Embattled Dreams: California in War and Peace 1940 – 1950

(from Blogcritics)
I have been a huge fan of Kevin Starr’s boosterish histories of California since I read the first book, Americans and the California Dream. His work is the perfect anodyne to Mike Davis’ self-flagellating critique of California and modernity, City of Quartz.
Compare Starr:

So too in the popular entertainment of 1940, so much of it originating in California, did the desire for amusement, fantasy, humor, and escape resist the dawning recognition that the United States would soon be entering the conflict.

To Davis:

Such relations of ‘pure capitalism’, of course, are seen as invariable destructive of the identity of ‘true’ intellectuals, still self-defined as artisans or rentiers of their own unique mental productions. Snared in the nets of Hollywood, or entrapped by the Strangelovian logic of the missile industry, ‘seduced’ talents are ‘wasted’, ‘prostituted’, ‘trivialized’, or ‘destroyed’. To move to Lotusland is to sever connection with national reality, to lose historical and experiential footing, to surrender critical distance, to submerge oneself in spectacle and fraud.
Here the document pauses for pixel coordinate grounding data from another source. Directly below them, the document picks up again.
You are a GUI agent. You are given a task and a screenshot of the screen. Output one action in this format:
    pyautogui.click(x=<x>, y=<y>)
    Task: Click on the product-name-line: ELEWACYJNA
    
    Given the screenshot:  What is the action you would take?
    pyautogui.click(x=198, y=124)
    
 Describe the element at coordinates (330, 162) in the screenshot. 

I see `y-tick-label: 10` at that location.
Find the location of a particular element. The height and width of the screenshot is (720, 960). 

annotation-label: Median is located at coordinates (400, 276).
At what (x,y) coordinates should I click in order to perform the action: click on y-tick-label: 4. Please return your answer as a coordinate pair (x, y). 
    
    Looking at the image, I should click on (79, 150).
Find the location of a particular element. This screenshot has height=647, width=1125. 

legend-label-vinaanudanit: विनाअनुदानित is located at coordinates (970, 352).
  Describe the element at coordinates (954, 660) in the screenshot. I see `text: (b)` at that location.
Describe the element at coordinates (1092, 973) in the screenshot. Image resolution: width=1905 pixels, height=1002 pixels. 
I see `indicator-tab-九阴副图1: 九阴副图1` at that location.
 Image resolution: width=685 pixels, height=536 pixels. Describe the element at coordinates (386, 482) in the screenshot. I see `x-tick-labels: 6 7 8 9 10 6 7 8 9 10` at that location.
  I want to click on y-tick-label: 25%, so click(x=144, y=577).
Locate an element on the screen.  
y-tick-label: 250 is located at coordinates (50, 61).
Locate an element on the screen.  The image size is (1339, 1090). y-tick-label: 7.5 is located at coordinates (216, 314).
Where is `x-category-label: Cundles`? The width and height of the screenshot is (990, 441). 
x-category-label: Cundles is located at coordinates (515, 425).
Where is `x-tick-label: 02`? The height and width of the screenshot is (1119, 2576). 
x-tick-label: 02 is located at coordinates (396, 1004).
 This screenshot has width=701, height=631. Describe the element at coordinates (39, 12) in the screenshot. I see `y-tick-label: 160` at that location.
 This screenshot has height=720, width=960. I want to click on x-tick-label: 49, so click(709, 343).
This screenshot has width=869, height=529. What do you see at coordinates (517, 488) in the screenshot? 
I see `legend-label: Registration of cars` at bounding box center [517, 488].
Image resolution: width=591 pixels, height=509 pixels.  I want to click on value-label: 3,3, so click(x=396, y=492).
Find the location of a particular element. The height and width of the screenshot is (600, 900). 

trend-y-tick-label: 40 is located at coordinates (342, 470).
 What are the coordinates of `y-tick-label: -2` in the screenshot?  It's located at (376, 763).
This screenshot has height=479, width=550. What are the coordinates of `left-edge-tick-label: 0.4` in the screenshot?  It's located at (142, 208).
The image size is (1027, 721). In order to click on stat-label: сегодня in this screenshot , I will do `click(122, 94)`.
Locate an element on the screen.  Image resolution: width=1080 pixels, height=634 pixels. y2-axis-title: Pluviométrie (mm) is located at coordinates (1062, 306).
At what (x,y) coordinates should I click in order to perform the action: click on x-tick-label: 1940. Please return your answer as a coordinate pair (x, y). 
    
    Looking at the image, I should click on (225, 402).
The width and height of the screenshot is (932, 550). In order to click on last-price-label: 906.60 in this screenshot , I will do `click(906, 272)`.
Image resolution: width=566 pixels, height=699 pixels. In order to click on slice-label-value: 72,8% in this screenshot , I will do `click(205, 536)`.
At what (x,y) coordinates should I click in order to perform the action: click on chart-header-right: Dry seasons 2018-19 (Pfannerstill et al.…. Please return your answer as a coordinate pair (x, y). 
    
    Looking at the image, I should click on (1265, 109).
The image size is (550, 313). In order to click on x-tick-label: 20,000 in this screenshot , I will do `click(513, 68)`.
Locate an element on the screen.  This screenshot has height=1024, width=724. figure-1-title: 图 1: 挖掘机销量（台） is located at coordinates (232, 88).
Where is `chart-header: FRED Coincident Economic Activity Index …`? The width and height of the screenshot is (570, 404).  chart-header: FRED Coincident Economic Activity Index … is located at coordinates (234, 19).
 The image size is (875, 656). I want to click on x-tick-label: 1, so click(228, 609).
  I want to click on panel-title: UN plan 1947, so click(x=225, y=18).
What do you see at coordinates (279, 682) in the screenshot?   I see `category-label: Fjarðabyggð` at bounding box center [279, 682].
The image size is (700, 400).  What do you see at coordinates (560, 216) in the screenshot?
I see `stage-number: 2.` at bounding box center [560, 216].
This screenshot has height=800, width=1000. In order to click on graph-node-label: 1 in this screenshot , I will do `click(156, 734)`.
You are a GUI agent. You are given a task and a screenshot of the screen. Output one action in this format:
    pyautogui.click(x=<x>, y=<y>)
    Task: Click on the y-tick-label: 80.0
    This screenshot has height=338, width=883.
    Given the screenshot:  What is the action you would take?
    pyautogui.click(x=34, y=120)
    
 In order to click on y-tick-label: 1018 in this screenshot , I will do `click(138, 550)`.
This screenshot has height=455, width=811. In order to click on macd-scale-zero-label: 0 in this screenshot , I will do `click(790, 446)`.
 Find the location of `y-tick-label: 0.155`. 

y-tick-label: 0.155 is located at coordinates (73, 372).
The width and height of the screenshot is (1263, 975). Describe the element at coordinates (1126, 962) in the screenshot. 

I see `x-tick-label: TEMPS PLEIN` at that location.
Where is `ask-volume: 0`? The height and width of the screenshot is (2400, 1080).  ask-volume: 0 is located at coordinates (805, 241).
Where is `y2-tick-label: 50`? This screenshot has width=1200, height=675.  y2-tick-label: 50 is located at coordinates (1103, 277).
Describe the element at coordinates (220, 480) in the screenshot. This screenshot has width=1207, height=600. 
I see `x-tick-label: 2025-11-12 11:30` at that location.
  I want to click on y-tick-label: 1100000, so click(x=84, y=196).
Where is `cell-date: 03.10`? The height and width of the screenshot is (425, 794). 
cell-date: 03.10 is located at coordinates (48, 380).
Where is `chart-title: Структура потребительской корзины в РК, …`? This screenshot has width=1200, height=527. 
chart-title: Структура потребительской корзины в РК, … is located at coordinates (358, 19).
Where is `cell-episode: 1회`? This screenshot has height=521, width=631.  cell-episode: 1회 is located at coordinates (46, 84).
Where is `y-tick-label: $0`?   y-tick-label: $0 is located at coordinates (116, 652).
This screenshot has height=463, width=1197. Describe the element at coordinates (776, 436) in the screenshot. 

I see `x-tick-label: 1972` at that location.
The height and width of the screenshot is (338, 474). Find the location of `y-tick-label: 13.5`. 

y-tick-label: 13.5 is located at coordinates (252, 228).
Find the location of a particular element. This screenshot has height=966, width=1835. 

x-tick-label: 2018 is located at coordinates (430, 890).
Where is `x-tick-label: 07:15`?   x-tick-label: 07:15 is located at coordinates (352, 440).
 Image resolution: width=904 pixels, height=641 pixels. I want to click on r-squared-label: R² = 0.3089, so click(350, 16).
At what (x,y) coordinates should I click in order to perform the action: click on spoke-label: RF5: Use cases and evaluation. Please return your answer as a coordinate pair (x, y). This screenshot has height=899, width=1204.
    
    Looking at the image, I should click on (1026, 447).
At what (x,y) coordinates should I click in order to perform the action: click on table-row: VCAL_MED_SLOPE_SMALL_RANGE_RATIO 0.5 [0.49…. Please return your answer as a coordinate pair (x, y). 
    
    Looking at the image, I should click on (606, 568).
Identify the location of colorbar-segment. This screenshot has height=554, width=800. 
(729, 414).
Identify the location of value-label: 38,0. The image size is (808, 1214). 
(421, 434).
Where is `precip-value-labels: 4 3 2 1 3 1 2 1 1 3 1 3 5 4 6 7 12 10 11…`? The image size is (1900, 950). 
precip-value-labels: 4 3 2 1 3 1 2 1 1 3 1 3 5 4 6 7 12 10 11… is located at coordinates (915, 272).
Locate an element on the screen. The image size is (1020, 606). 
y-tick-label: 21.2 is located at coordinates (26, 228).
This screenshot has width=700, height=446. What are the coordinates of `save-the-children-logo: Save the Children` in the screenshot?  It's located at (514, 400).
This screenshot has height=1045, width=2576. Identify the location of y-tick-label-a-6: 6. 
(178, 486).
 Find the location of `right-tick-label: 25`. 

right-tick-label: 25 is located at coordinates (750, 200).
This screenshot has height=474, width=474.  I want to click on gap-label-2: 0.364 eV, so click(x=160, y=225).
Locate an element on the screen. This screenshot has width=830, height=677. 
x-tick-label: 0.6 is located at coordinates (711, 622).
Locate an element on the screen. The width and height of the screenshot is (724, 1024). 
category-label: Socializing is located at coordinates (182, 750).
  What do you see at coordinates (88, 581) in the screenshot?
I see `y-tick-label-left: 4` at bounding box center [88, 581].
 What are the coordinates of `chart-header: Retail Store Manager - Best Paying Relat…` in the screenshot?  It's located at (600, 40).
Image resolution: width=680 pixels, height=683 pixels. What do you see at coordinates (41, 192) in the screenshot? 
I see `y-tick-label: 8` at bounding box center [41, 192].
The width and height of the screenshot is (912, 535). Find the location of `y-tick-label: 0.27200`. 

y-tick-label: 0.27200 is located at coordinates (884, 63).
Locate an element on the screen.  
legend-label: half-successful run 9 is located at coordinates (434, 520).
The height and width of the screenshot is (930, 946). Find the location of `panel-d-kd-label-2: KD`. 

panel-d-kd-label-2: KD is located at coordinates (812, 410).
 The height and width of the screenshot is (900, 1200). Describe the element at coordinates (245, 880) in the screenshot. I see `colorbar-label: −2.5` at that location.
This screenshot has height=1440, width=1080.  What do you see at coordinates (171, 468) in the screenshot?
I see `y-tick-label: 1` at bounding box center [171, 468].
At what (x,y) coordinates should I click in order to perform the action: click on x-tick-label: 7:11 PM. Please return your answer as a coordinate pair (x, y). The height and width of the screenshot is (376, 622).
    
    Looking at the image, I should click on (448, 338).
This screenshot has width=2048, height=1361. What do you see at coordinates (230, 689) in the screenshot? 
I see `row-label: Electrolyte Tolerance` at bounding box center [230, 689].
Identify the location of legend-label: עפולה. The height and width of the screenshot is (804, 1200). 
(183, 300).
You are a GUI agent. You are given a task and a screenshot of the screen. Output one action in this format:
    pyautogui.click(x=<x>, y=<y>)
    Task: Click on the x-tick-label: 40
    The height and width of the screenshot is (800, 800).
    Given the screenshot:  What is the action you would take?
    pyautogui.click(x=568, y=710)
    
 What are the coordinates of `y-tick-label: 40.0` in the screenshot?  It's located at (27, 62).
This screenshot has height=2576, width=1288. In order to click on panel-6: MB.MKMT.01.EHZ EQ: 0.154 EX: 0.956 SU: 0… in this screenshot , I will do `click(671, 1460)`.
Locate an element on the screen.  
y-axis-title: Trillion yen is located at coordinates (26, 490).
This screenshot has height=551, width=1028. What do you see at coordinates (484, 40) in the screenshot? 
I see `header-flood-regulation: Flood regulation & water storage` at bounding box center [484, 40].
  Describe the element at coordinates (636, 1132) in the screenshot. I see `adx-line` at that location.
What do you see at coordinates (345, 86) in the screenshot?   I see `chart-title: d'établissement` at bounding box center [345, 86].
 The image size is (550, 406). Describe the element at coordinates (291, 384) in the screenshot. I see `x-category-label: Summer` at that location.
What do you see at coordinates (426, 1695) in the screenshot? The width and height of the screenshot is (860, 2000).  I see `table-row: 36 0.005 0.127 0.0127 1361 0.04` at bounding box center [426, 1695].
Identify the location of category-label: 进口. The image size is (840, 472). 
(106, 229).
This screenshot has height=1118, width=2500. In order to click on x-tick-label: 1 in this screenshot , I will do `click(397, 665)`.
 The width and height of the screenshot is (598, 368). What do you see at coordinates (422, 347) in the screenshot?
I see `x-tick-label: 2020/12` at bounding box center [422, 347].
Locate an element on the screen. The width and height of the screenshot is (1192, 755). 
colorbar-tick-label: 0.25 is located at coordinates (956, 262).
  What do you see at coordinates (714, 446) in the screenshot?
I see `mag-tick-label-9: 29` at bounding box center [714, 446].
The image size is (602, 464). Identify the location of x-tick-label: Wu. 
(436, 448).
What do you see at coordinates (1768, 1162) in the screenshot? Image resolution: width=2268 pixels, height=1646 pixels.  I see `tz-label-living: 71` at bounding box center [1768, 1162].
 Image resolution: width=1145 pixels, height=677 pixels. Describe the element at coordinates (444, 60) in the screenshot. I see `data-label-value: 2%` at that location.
Embattled Dreams is the sixth book in Starr’s series, and in some ways the key one, because the roots of modern California were planted in World War II. There were older Californias, and we still can see their traces, but the California in which I live, and the California which serves as a bellwether for modernity, was laid out and built during and immediately after the war.
In it he details the cultural and human impact of the war, and then touches on the rise of Republican Progressivism which has defined much of the postwar era. He talks at length about Earl Warren, the Republican prosecutor turned Progressive Governor turned liberal Supreme Court Justice.
He also, I believe, tries to answer Davis and the critical challengers of the left by emphasizing the pernicious racism of the era, manifested by the anti-Japanese agitation that culminated in the relocation camps, and by the challenges of wartime integration.
Where the book fails, I believe is in integrating both of those histories…of the hopeful, optimistic Folks (as he calls the Midwestern immigrants) with the hope and optimism that led the Japanese, Hispanic, and African-American immigrants to also settle in California – and what happened when their dreams and the fears of the Folks clashed.
He concludes the book with the opening chapter of California red-baiting (which will figure prominently in his next book, I assume), and

The ensuing decade would witness Earl Warren emerge as one of the most influential – and liberal – Chief Justices in American history. Calm, majestic, Warren seemed destined for the marble corridors of the Supreme Court. Now, as Chief Justice, the other side of Warren’s nature – the liberal side of the California duality – was free to emerge. Historians would later describe Warren as reversing his philosophies and values after being appointed to the Court and turning liberal, even going soft, did not know the full complexity of Warren’s California Progressive sensibility with its admixture of conservative and liberal values.

I wish that the book had dug deeper into California Progressivism; I think it hold the key to understanding how we can reclaim the territory abandoned by the culture warriors of the right and left.
Starr needs no defense against Davis; California itself is his defense.